> _Task instructions_: According to the mid-week post, what was the vote count when Bill C-11 passed in the House?

### Document extract ###

Wednesday, June 22, 2022

Mid-Week Post


 

Your middle-of the-week place under the sun ... 


By this time next month, no form of outside media will be allowed in Canada:

The Trudeau Liberals' heavily-criticized internet censorship legislation, Bill C-11, has passed in the House and will move on to the Senate following a vote on Tuesday.

The bill passed by the count of 208 Yeas to 117 Nays, with all parties but the Conservatives voting in favour of it.

 

More:

First, regulation of user content. When Heritage Minister Rodriguez introduced Bill C-11, he stated “we listened to concerns around social media and we fixed it.” With respect, many of the concerns remain intact. While the Section 4.1 exception for user content was reinstated, the addition of Section 4.1(2) and 4.2 – which together provide for the prospect of CRTC regulations on user content  – were added. The bottom line is that user content is treated as a “program” and the CRTC is empowered to create regulations applicable to programs that are uploaded to social media services.

### Excerpted data ###

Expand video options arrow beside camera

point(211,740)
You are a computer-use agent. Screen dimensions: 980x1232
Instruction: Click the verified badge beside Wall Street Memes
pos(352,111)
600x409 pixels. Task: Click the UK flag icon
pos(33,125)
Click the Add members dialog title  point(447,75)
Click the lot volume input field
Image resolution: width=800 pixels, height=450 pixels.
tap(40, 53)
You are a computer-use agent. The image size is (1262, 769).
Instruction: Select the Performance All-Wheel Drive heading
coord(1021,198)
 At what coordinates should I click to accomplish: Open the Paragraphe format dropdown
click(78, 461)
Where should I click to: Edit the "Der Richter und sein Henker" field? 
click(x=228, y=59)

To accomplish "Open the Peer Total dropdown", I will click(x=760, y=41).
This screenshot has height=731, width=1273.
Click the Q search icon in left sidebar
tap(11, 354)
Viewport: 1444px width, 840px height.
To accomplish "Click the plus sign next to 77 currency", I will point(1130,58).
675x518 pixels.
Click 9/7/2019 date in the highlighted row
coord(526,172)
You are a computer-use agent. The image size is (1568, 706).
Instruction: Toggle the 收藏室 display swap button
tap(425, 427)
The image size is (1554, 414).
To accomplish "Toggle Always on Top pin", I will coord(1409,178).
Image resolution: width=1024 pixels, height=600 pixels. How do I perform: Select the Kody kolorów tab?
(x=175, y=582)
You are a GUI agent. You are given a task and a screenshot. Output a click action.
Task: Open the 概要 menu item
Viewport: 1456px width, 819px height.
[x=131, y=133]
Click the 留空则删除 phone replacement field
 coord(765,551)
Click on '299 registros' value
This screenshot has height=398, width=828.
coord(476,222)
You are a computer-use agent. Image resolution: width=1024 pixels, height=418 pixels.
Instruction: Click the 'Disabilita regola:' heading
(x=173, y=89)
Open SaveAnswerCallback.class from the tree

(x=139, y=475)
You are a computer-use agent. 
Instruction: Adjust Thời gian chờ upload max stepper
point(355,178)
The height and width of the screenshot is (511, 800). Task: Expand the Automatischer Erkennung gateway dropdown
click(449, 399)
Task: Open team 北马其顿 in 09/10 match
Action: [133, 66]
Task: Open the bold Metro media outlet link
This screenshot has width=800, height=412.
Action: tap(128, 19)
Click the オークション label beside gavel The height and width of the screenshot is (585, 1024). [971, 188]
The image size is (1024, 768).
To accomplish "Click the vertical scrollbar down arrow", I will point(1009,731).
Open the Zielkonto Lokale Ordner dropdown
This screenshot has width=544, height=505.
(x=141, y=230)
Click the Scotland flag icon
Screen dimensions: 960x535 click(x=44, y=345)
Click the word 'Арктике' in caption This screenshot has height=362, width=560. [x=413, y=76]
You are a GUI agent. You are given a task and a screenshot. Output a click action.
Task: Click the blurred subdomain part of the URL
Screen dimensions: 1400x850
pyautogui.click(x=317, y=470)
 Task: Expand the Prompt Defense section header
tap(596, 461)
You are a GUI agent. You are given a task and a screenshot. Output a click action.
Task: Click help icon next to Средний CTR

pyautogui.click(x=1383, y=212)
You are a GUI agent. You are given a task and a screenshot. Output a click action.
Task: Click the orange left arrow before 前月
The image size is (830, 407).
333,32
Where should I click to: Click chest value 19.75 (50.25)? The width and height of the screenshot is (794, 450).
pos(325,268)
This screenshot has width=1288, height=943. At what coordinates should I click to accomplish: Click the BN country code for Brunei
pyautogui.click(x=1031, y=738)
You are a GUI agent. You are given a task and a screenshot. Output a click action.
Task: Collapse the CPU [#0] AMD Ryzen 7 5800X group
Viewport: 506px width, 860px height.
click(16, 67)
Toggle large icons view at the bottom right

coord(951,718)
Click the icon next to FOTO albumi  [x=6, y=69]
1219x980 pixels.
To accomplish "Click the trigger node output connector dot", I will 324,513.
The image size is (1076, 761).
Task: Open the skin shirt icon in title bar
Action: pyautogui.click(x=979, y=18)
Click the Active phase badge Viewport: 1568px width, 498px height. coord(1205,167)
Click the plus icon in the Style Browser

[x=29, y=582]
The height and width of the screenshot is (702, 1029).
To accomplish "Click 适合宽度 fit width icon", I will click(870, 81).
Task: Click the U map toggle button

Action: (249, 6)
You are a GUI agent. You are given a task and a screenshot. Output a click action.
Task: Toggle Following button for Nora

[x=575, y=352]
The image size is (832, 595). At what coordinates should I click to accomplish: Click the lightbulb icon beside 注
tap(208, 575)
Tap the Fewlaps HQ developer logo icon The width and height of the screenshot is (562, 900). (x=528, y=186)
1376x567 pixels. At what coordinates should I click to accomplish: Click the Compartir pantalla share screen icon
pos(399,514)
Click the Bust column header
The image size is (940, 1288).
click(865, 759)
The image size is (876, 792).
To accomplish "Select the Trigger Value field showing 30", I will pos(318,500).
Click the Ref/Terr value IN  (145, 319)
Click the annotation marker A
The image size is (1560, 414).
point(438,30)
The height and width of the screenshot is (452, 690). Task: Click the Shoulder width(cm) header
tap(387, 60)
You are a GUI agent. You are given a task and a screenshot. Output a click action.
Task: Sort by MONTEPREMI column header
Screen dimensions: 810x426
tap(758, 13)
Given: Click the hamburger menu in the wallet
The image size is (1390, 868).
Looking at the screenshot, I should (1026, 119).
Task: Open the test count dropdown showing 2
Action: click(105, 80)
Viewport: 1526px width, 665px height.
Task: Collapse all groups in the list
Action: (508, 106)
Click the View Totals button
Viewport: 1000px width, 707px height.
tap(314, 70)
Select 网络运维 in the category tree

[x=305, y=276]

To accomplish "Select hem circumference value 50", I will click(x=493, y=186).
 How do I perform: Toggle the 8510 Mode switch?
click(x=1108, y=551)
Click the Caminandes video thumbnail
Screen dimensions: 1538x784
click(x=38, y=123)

###

> _Response box_: 208 Yeas to 117 Nays.